Thank you @zhanghaohit, @remotego, @liangfu, @hjiang for the discussion.

This is a great step forward for VTA. Having a story for PCI-E type FPGAs is 
highly needed and has been a little too overlooked lately, so I appreciate the 
solid RFC and the hard work. The TVM community looks forward to your PRs!

Before addressing the low level engineering details I wanted to take a step 
back to look at VTA today. Currently VTA is a collection of sources that follow 
an accelerator design defined by its low-level (microcode) and task-level ISA. 
As such there is a collection of sources that have been maintained that need to 
align functionally:

* The Xilinx-centric HLS source code and compilation scripts that target 
Pynq-type SoCs. They rely on the low-level Pynq software drivers that are not 
completely open source. Therefore this design is difficult to adapt to other 
vendors (Intel) or other FPGA types (PCI-E cards). This was the first 
implementation of VTA.
* A VTA functional simulator specified in C. This gives us non-cycle accurate, 
but behaviorally correct simulation of VTA in order to test the whole TVM-VTA 
stack from the comfort of your laptop/desktop machine.
* A more recent Chisel-based VTA implementation that is vendor, or even 
FPGA-agnostic. This Chisel design has the benefit of being ported to ASICs for 
instance. Another benefit is that we can achieve cycle accurate simulation with 
Verilator, and simulate full workloads (e.g. mobilenet) which would give us the 
ability to not have to maintain separate hardware sources and simulator sources 
as we do with the HLS design and the functional simulator sources. This ensures 
we don't have feature drift between simulation and hardware.

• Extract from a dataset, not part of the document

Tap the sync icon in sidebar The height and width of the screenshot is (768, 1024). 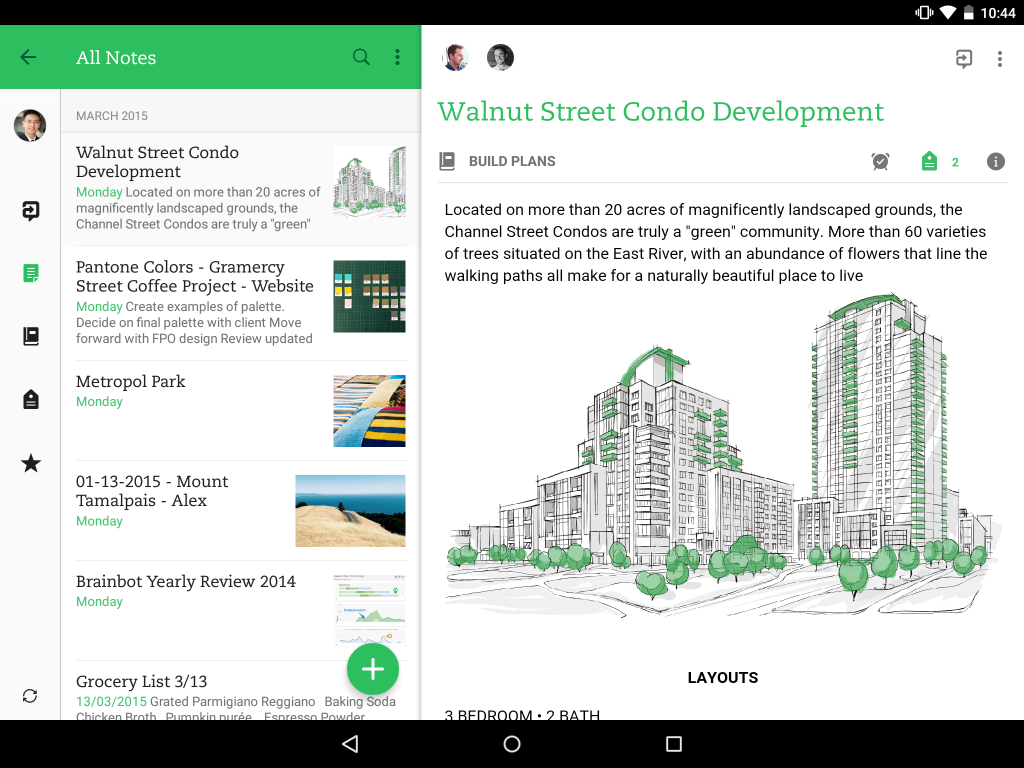(x=30, y=696)
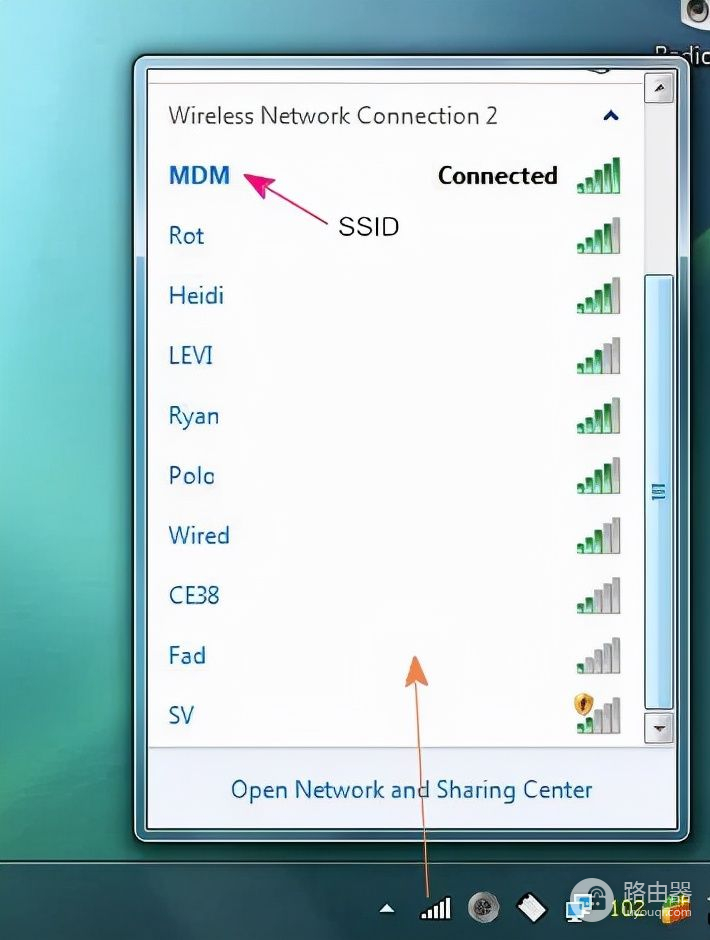The height and width of the screenshot is (940, 710).
Task: Choose the Ryan network entry
Action: point(395,415)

Finally, we're proposing a 4th design entry method which would leverage OpenCL 
programming language. In terms of pros, OpenCL is adopted by both Intel and 
Xilinx as a programming language for its FPGAs (minus several vendor specific 
pragmas). It can target both PCI-E based and SoC type designs. As a negative, 
it is difficult to expose virtual threads in the design, so we may lose the 
benefit of virtual threading in those designs, but it makes the compilation 
story a little cleaner, easier to maintain.

So the high level question on VTA is: given that we're introducing more design 
entries for VTA, how are we going to make sure that they follow the same spec, 
and don't bitrot/feature drift over time? And if they don't follow the same 
spec, how will we handle the diversity of designs, and how will this informs 
the design and testing of TVM?

I see us going two ways:
(1) We try to adopt a single design entry language for all variants of VTA, 
e.g. Chisel. Since it's the most hardware vendor agnostic and is friendly to 
ASIC development, it's a safe bet moving forward but it means that we'll end up 
having more complex code to maintain, and not necessarily achieve as high of 
performance as we might using High-Synthesis design languages designed by the 
vendors (Intel, Xilinx) that more seamlessly map down to the FPGA hardware.
(2) We embrace the diversity of needs from TVM/VTA users and continue to 
maintain HLS, OpenCL, C, and Chisel sources. To keep this challenge tractable, 
and make sure that these sources are well tested and don't bitrot, we need to 
make sure that each can follow a VTA spec via regular CI testing, which can 
test different variants of VTA (e.g. different sets of ALU instructions being 
supported, support for virtual threading or not, etc.)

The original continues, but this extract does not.